Slice of life
Once upon a time, people labored for a single organization for an entire career. My father worked for BHEL from his twenties until he retired. Government servants in India and some other countries still follow my father’s footsteps, but increasingly, people shift careers several times before they retire.
The old compact was simple. In return for loyalty and labor, you received a degree of paternalistic care: a steady income, health care and other perks. That pattern repeated itself throughout one’s life:
One marriage, one family.
One job, one career.
One country, one nation.
It was a steady life. Somewhat boring and dreadfully oppressive, especially if you were a women, black or Dalit. Still, it came with a measure of stability, and human beings need stability. It’s not clear what value remains in the old system once that foundation breaks down. We will find out soon, for all three are in trouble. The first broke down a long time ago. Alternate ways of living are mushrooming. The second is breaking down right now. The cracks in the third are beginning to show.
Humpty Dumpty
The signs of decline are everywhere. Temporary work is fast replacing steady income. While it might seem like a libertarian paradise, few have the skills ensuring survival. Forget about the pursuit of happiness.
The free agent — or should I say micro-entrepreneur has no safeguards. There are the obvious losses: no health insurance, no steady pay check. There are other, less obvious and perhaps greater injuries as well: no community, no professional identity. Who are you after working seven temp jobs to put bread on the table?
If I were to think of the most destabilizing aspect of the new economic condition, it’s that we are bereft of a secure identity. Is there anyone who can answer the question “who am I?”
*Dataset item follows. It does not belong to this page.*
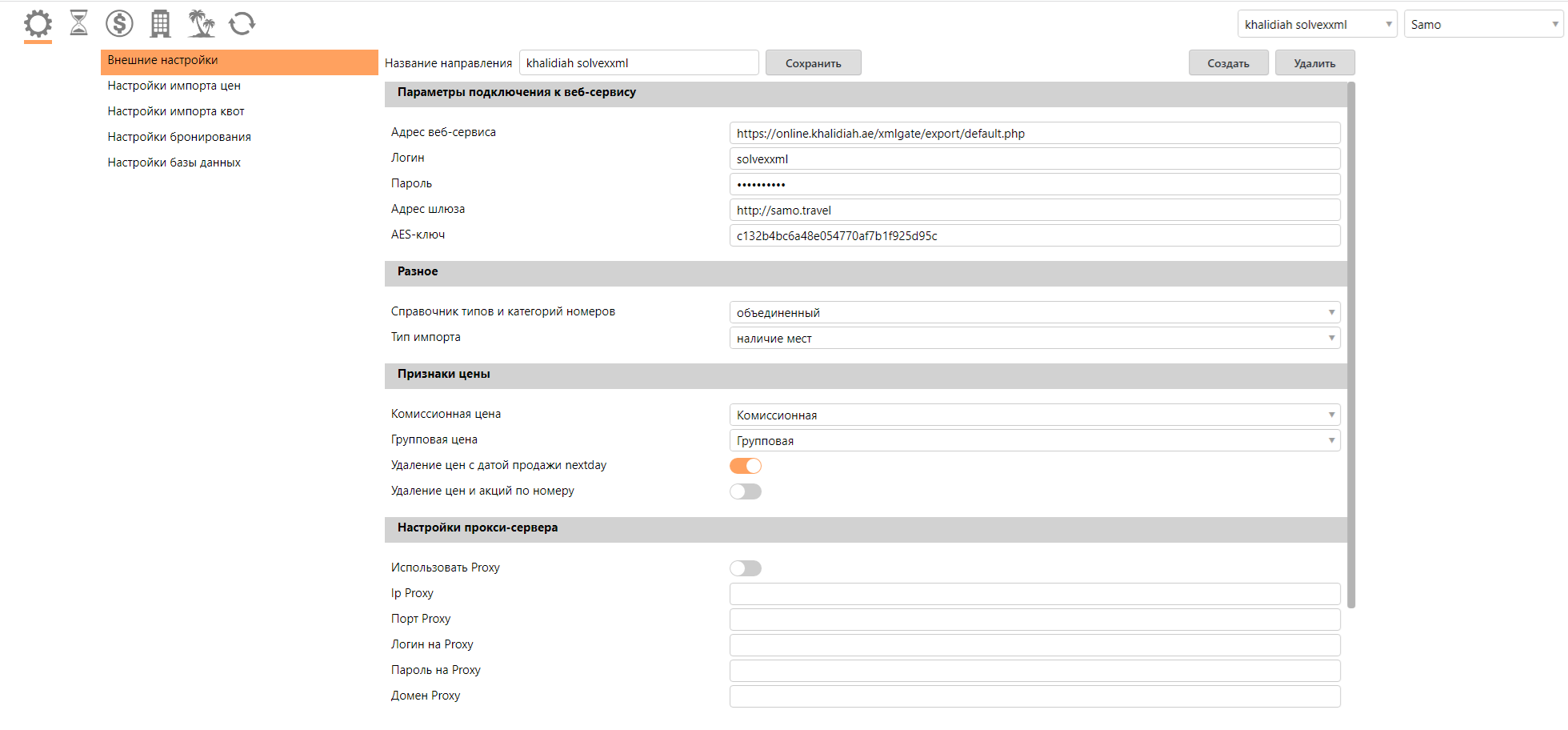Open the Комиссионная цена dropdown
Viewport: 1568px width, 730px height.
pos(1034,415)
Life has been sliced into micro-threads. There’s one slice for the morning, when you’re working as an adjunct. There’s another slice for the afternoon when you’re working as a barista. There’s another slice for the evening when you see your children after a long day. There’s a smaller slice for the two weeks of the year when you get to see your family.
If life in the old system was a half-empty glass, we are now left with the sharp edged shards of a shattered glass.
The Learning Problem
I don’t think we can turn back the clock. Unions and governments aren’t about to restore a measure of sanity. I prefer to see the current situation as a learning challenge: how can modern societies learn and adapt and create new institutional structures that respond to our economic and political conditions?
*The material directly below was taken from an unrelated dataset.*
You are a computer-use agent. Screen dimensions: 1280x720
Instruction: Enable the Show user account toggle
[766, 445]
While the atomized free agent plays into the hands of predatory capital, she has the opportunity to break free from the bonds of previous eras and reorganize along fresh new lines. That reorganization starts with the reorganization of education, for schools and colleges are the crucible of society as a whole.
If the promise of college education was a degree, a white collar lifestyle and a stable professional identity, the new promise should be a lifelong learning, an ecological lifestyle and an adaptive personal identity. Let me end this note with three ideas for keeping the new promise:
Disaggregate older degrees into discrete skills. Information and content are commodities.
Strengthen people to people mentoring and apprenticeship. The breakdown of trust is the biggest problem we face. Neither companies nor unions are providing that layer of trust; we have to create trust networks in which we engage as peers and citizens. The learning network has to be at the core of the new society.
Create platforms for binding people and small institutions together so that they can bargain for benefits as a network rather than as individually insignificant players.
The technological atoms for creating these networks are already available to us; what we need is the social will and organization to make it happen. Google and Goldman have gorged themselves on the network windfall for the last two decades. It’s time the rest of us reaped the benefits.